Inmates are not permitted to talk to one another and their only human interaction is with prison officers.

Prior to his arrest in 2004, the Egyptian-born cleric was the most recognisable face of Britain's violent Islamist movement. As an imam at London's Finsbury Park mosque he repeatedly called for Muslims to fight jihad against the West. He has subsequently been accused of being the July 7 bombers' spiritual inspiration.

Hamza moved to Britain in 1979 as an engineering student and became a citizen in 1986 after his first marriage to a British woman.

His Moroccan-born second wife is thought to have obtained citizenship via him and as such neither she nor any of the couple's children are affected by yesterday's ruling. They will be able to continue living in Britain.

Despite his condemnation of 'decadent' Western life, Hamza, his wife and eight children have claimed hundreds of thousands of pounds in state benefits.

He has also taken advantage of the right to buy his council home and built up hundreds of thousands of pounds of assets - money the courts are now attempting to recover. In 2004 Hamza became the first person to be arrested under a newly streamlined Anglo-American extradition treaty.
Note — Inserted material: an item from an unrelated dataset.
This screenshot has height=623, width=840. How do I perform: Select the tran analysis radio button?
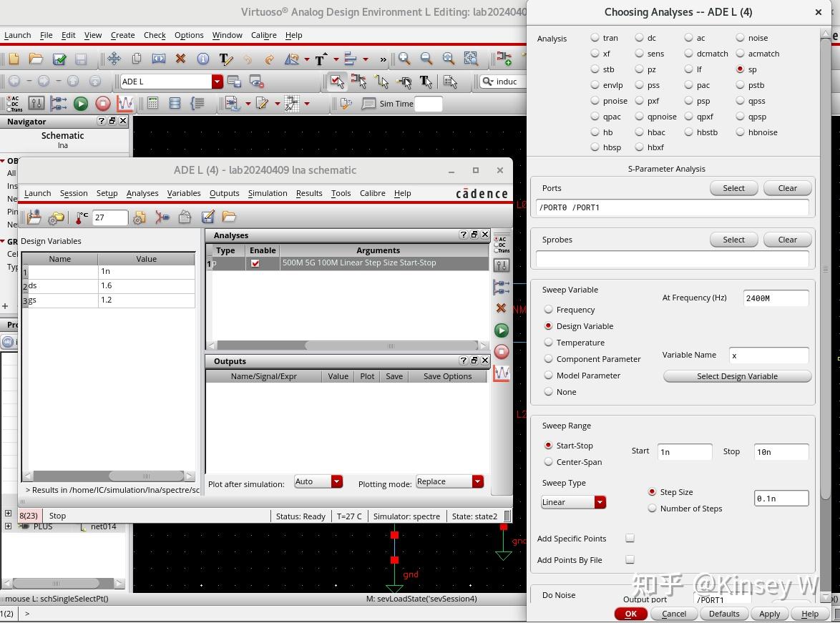click(595, 38)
The extradition process was put on hold when he was charged with the crimes in this country - and during his drawn-out appeals against the subsequent convictions.

It was a House of Lords decision in January last year to refuse Hamza leave to make any further appeal that left the path clear for the extradition proceedings to continue.

The Home Secretary has agreed that the remainder of Hamza's UK sentence can be incorporated into any future U.S. sentence.

Last night Kim Beer, the mother of Phil Beer, who died in the King's Cross explosion on July 7 2005, welcomed the High Court's decision.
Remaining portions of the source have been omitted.